I did a few demo days with my friend that has the mobile salon when I was considering becoming an employee. Definitely, preferred the luxury of my idle salon.

Aside from products and equipment there are a lot of other expenses. Pet liability, vehicle and health insurance. Fuel charges, advertising.. Generators & fuel, vehicle repairs. Business license, taxes.. Doesn't seem like much but I am sure I am forgetting a bunch and it does cost quite a bit.

When I was a groomer at Petco, everything was provided and paid for by the company. My commission cut was 60% as manager, but as I said I didn't pay a single dime out of pocket except for my own equipment.

Now, at Pet Valu (Canadian based pet supply store now opening branches in the US) I am a contracted groomer -- I provide all my own products, pay my own taxes, carry my own insurance, etc. Commission cut is still 60%, but I pay so much more out of pocket to maintain my salon.
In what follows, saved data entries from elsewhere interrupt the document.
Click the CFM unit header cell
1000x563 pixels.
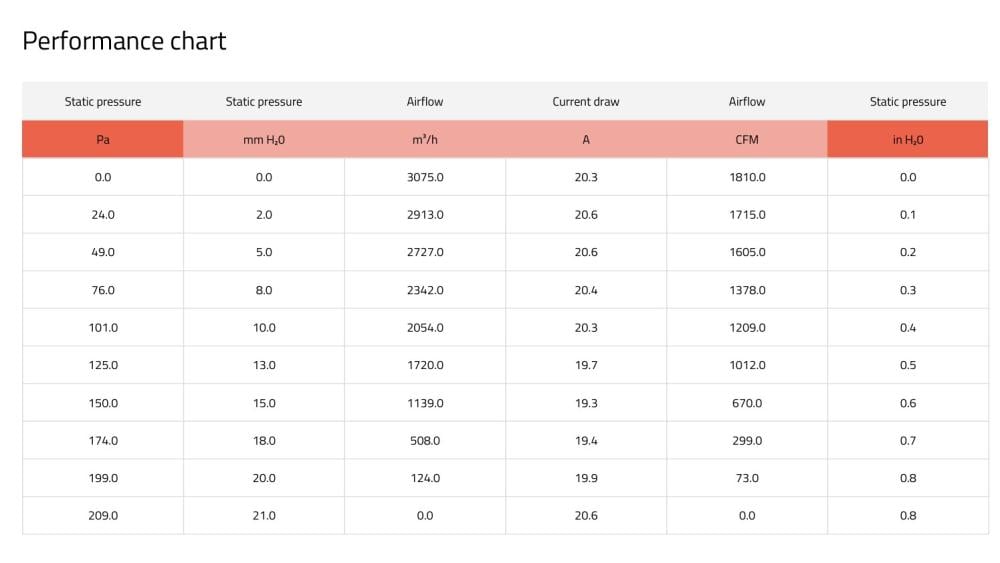(x=747, y=140)

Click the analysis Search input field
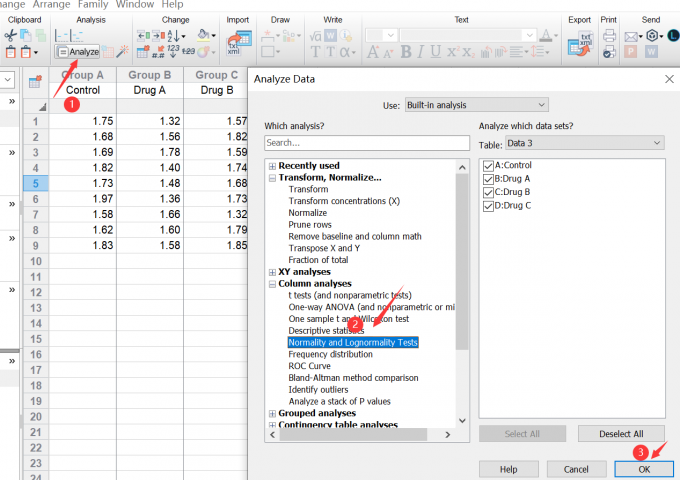click(366, 143)
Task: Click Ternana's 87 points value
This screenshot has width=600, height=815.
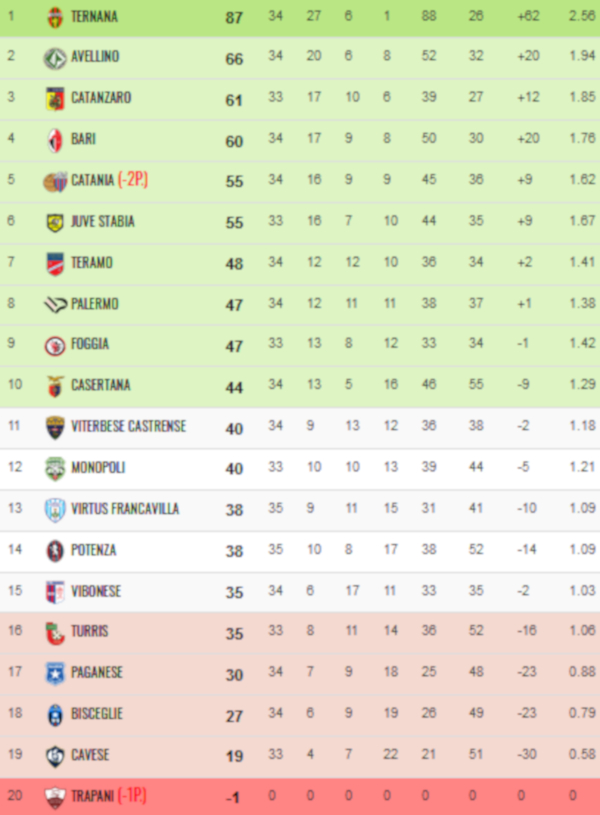Action: (x=234, y=18)
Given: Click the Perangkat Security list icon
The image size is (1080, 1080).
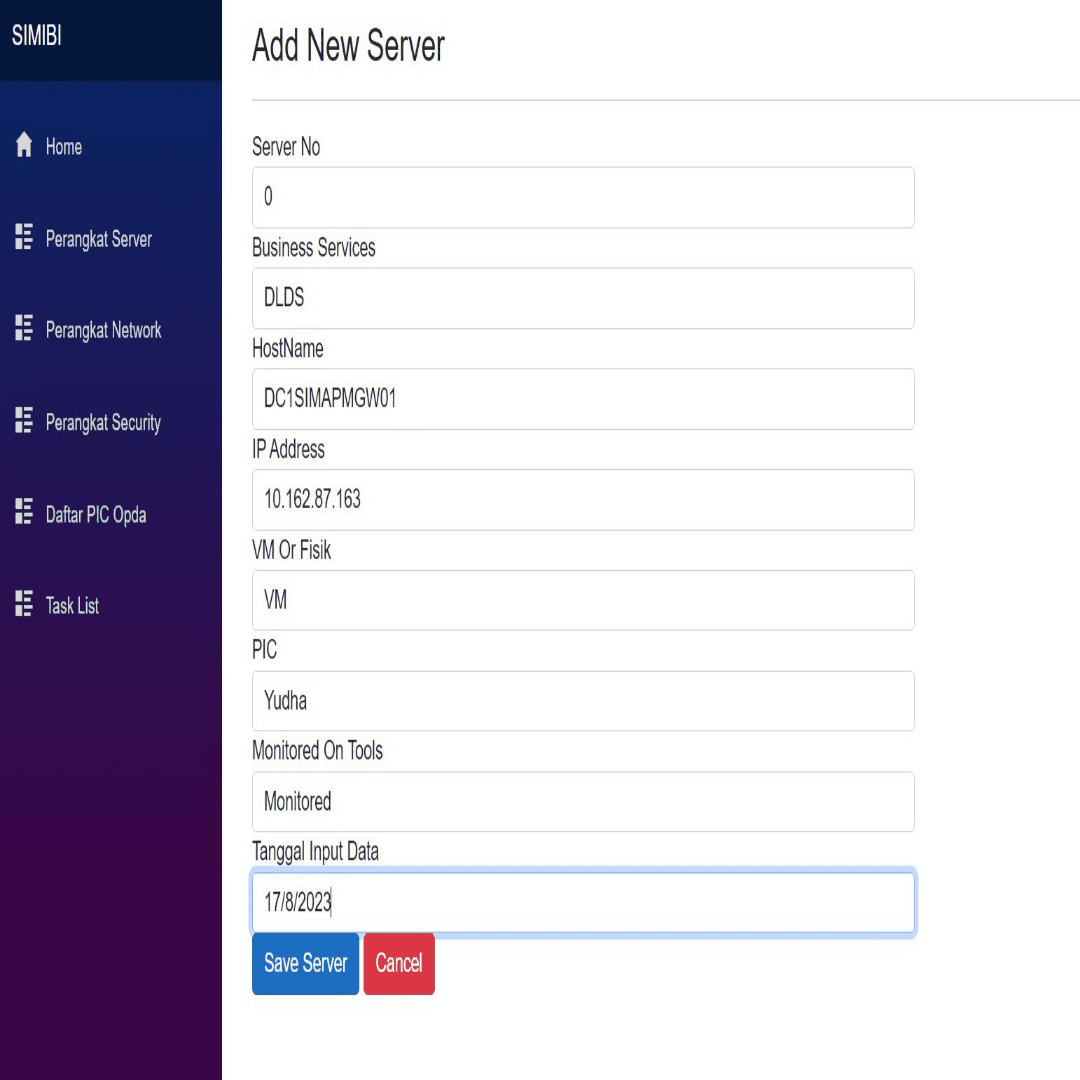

Call around and ask for some other price quotes. Also, if you decide to drop off your dog for grooming remember to ask how long it will take. Too many groomers keep dogs for a ridiculous amount of time 4-6 hours!


----------



## Jill (Jun 18, 2013)

I wish Michelle lived close enough to us to do a house call, because I would love to see our Shih-Tzu's looking better than our scissor and clipper grooming produces! Our big dogs are pretty easy for us, and our Shih-Tzu's stay comfy, but don't look as nice as someone who knows how to do it would make them look!


----------



## Riverrose28 (Jun 18, 2013)

I retired from pet grooming in 2001 because of my arthritis in my hands, and now they had to remove my right thumb joint. All the strain from 20 plus years of scissoring. Prices yes have gone up as has everything else. As Michelle says there is overhead even in mobile grooming, plus it is a service and a convience to have the groomer come to you. You might get a better price taking your dogs to a grooming shop. Puppy clips usually require scissoring all over which costs more then clipping. Matted dogs are a nightmare and also cost more. Simple clip downs can be short, like your horses or a little longer when clipped with a #4 blade, but dog must be free of knots, mats and bathed and blown out before hand but it is usually a lower cost then the hand scissored so call puppy clip. also takes less time.


----------



## CZP1 (Jun 18, 2013)

I think is sounds reasonable. I have a miniature schnauzer and it was $45 for him. Since I clip my horse, I now clip him myself. He looks great and I have people said great clip on your guy! Makes me feel good as I am not a professional!


----------



## Carolyn R (Jun 18, 2013)

I have no problem taking her out, just thought I would go with someone local. I was given her number by someone that has their larger Yorkshire done by her. They pay $35, I just wasn't expecting that much more. Oh well....I'll stil look around, but still have all my supplies from when I had a bigger herd of minis, worse case, I do it myself. Her coat is easy enough to run the clippers through, mat free, just pampered indoor pups that are spoiled rotten. As said before,When clipping, compared to my bichon's coat, their coat is a dream to work with.


----------



## Boss Mare (Jun 19, 2013)

Jill said:


> I wish Michelle lived close enough to us to do a house call, because I would love to see our Shih-Tzu's looking better than our scissor and clipper grooming produces! Our big dogs are pretty easy for us, and our Shih-Tzu's stay comfy, but don't look as nice as someone who knows how to do it would make them look!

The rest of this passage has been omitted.